'''

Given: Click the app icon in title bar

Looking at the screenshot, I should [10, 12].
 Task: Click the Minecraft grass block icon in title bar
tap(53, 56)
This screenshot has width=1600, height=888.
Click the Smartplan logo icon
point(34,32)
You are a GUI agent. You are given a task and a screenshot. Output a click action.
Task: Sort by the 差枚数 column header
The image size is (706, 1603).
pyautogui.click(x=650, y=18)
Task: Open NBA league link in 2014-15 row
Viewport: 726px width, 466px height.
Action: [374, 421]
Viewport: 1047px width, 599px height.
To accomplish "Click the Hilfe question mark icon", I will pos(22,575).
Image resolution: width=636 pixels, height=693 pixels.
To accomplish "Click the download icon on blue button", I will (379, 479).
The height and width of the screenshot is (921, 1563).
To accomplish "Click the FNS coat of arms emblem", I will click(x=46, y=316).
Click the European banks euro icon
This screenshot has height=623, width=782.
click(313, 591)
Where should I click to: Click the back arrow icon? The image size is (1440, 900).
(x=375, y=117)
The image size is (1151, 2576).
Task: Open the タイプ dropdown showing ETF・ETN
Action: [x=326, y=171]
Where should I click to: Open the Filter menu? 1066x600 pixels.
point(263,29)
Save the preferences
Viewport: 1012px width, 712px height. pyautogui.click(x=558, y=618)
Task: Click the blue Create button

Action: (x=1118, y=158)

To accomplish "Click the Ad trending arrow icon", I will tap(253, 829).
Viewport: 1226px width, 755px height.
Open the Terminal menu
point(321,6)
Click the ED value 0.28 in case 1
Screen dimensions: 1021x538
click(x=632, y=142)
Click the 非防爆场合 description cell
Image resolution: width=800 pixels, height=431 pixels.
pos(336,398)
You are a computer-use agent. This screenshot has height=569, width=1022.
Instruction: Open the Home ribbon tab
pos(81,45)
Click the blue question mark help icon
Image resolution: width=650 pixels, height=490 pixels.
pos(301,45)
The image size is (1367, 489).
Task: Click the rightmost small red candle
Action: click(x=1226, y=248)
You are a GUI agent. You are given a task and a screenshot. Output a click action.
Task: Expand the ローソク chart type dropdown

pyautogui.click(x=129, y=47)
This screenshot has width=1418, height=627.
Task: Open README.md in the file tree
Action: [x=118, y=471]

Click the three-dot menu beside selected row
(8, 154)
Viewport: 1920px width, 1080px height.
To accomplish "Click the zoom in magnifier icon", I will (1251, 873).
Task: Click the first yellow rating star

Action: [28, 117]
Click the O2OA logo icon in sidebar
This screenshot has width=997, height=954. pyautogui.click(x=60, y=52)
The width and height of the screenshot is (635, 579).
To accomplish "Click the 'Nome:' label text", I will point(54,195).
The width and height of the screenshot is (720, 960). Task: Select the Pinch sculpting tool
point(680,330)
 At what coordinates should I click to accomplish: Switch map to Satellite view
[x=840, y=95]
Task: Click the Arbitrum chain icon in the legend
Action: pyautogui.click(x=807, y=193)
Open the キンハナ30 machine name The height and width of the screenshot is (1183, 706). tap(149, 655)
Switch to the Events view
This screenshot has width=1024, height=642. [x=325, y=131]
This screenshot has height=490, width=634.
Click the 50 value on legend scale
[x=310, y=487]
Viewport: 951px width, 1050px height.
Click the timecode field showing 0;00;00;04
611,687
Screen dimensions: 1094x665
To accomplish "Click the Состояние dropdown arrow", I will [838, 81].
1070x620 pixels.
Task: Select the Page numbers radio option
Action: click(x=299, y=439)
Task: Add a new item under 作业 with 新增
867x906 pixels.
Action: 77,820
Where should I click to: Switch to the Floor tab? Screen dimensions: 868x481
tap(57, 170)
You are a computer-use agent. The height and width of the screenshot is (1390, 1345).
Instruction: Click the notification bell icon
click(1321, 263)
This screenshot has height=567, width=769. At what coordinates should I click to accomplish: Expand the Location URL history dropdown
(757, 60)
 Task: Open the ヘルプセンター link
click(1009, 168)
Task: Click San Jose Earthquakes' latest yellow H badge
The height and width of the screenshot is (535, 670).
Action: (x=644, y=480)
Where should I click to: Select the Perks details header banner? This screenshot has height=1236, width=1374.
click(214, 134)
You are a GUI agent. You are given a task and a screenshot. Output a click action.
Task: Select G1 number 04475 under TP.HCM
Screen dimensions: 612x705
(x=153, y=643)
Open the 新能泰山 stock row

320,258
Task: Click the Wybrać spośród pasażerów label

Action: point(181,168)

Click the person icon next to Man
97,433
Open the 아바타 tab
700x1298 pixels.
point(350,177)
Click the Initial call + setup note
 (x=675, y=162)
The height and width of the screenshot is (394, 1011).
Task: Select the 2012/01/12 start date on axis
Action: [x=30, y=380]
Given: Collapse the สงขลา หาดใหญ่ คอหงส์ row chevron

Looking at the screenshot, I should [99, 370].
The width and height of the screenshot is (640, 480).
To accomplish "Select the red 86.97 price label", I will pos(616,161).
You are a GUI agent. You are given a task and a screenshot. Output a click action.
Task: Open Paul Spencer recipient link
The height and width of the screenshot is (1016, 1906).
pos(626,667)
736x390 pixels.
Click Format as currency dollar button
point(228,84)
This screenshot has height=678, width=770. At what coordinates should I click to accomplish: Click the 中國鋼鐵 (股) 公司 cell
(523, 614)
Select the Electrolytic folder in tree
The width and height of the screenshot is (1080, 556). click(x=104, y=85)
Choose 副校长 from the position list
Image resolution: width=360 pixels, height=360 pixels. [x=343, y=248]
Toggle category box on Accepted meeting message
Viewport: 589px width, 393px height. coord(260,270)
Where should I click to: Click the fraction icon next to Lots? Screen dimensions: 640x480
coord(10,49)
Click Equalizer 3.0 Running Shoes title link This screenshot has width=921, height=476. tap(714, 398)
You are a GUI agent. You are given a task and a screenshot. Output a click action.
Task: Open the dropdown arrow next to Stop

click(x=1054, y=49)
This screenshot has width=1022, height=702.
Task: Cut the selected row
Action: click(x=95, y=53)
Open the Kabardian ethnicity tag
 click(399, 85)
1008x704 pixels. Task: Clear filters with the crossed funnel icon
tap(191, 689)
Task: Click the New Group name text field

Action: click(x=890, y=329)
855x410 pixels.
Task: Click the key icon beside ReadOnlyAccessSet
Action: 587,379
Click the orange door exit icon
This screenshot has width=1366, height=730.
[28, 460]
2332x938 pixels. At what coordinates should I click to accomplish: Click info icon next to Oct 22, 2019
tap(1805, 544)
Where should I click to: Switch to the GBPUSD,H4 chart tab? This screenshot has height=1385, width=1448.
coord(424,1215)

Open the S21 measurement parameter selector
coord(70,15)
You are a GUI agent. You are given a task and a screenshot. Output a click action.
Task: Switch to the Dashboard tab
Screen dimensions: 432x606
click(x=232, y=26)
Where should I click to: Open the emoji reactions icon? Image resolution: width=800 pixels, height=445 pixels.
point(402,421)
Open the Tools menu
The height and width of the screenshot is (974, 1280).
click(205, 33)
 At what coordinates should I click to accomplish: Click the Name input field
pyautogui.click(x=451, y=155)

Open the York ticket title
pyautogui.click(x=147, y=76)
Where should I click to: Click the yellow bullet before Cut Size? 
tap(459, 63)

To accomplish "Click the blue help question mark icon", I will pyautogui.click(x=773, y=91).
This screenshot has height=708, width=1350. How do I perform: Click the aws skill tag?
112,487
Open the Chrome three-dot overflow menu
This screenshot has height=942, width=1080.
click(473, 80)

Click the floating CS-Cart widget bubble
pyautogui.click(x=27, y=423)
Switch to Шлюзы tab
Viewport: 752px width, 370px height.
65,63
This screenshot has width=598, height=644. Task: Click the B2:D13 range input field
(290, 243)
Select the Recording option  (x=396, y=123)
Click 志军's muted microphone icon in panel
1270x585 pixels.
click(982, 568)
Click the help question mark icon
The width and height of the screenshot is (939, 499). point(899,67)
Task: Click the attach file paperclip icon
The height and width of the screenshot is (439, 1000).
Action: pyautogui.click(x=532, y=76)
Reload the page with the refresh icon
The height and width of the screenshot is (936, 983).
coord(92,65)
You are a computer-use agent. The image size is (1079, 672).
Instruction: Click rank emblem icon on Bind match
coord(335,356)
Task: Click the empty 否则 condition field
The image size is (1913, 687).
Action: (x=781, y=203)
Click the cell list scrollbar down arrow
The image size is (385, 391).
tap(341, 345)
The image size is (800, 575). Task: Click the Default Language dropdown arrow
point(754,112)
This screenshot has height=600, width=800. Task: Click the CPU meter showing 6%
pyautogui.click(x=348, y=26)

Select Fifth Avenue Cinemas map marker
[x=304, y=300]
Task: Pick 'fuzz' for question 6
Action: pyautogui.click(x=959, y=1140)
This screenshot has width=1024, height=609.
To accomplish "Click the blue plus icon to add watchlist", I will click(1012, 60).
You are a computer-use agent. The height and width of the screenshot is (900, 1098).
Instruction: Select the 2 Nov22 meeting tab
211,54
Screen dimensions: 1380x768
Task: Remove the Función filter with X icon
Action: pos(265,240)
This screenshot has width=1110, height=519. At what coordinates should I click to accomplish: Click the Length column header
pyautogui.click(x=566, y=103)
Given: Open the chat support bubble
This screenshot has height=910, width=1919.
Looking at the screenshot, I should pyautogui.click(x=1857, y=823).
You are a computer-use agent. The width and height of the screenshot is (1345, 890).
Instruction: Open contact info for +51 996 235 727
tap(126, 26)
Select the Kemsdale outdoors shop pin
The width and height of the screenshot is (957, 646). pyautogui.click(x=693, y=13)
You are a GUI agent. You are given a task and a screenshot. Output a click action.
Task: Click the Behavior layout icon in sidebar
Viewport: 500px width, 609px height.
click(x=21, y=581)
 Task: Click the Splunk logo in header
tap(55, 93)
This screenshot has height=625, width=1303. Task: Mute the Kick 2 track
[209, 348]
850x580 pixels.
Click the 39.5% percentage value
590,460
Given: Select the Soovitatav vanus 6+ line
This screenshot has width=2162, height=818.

'''

## Requirement
Scan the listing above. Collect all lines with the word "under".

## Answer below
Task: Add a new item under 作业 with 新增
Task: Select G1 number 04475 under TP.HCM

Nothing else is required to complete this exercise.